On the surface, my life isn’t terribly different, at least not yet. I finished my semester at school, I worked all summer, and I’m about to be back in school again for the fall. I see my mom and her family more than I used to, up from maybe once a week to two or three times a week, and sometimes for a day or two at a time instead of a couple of hours.
On a more philosophical level, I’ve had just about the most in-your-face reminder that a person can get that there are no guarantees in life. We all know that we could fall terminally ill or be mortally injured at any time, but it’s not useful to live in fear of that, so it seems like most of us don’t think about it too much, preferring instead to live life with the assumption that it will be long and fulfilling.
We’ve always had a strong mother-son relationship. In the years since I moved out (a little over 5 years ago), she’s also become one of my closest friends, so I don’t know if I can say that it’s made us any more or less close.
I obviously feel an urgency to spend time with her and our family, to have as many of the important conversations that we hadn’t already had, to revisit some of the things that have stood out as positive moments in our lives together. That reflection has probably given me the opportunity to feel some more pointed gratitude towards the many amazing things that she’s done for me in the years since my birth, or my conception, even.
Absolutely, though it’s hard to think of many specifics.We’ve had almost 25 years together and as much as people tell me how wonderful I was as a kid and how painless I was as a teenager, I know that I was far from perfect. Quietly stealing away from the house with my little brother when we were very young. Driving her to frustration and nagging by putting off chores or other responsibilities (she hated nagging/yelling – who wouldn’t?). Moments of blind anger or frustration as a teen. Some lapses of judgment that ended up bringing her (and my father) true parental distress.
To my mother’s dismay at the time, death was something that preoccupied me for what feels like the better part of my childhood (that kind of remembering can be deceptive, but I trust it here, I think). That preoccupation took a back seat to more pressing concerns as I started to grow into prepubescence, but I don’t think the reality of death was ever far away and remained a source of angst and distress if it lingered too long. Death (my own or a loved one’s) was probably my greatest fear.Now? As trying as this has been and continues to be for me and for all of us, the rest of my life hasn’t fallen apart. I think that for the first time, death, whether it be my own or someone else’s, feels like something that I can handle.
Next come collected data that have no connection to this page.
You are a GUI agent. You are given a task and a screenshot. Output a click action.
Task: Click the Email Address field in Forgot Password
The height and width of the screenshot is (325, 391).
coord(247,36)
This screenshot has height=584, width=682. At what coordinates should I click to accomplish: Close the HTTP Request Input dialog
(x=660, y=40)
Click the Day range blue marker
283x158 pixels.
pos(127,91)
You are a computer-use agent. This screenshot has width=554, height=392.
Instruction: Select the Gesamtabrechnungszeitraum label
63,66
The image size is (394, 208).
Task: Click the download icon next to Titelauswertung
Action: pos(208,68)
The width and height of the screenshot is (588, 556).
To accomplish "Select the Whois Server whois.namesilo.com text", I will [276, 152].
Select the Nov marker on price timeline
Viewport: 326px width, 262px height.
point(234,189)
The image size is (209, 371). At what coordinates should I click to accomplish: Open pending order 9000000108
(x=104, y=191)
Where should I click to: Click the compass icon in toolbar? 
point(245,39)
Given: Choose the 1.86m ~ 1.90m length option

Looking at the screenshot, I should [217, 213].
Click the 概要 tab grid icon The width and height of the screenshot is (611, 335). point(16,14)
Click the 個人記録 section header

She had hit such a stride professionally in recent years, it was nice to know that she had found an outlet for her creativity and insight, for all of the brilliant thinking she’d been taking the time to do about life and death.It’s also been nice because I haven’t had to explain to everyone what her situation is, or how we’re all dealing with it. I think that her being so open makes it easier for people to know where we’re at and how to interact with us, which is great because I’ve heard a lot of stories now about people feeling deserted in times of tragedy because people aren’t sure what to say. That would be hard.
How do I think it has changed this process for myself and those around me?
I think that it helps to have it all out there. It doesn’t leave much room for denial or false hope, and it’s a comfort knowing that anyone who’s heard about her condition has probably read some or all of the blog.
My understanding of those things is that they are necessary for a lot of us because without them, it’s very hard to answer questions like “why am I here?”, “why does anything matter?”, “where did I come from?” – the real existential kickers.
I’ve come to my own conclusions here, and they essentially come down to embracing as fully as possible the reality that the moment our consciousness begins is the product of all that happened in the universe up until that point and that over the course of our lifetimes, every day, every second, every moment, we are doing things that are affecting the course that the universe will take, however slightly. In that way what we do in this life lives on long after our conscious time has come to an end and the molecules in our bodies have drifted far apart.
I won’t be relating to her, unfortunately. That’s hard to think about.
I will, however, be relating to all of the love that she has given me, all of the wisdom I’ve tried to learn from her, all of the memories I will have of her, to the people and places and things that will always remind me of her.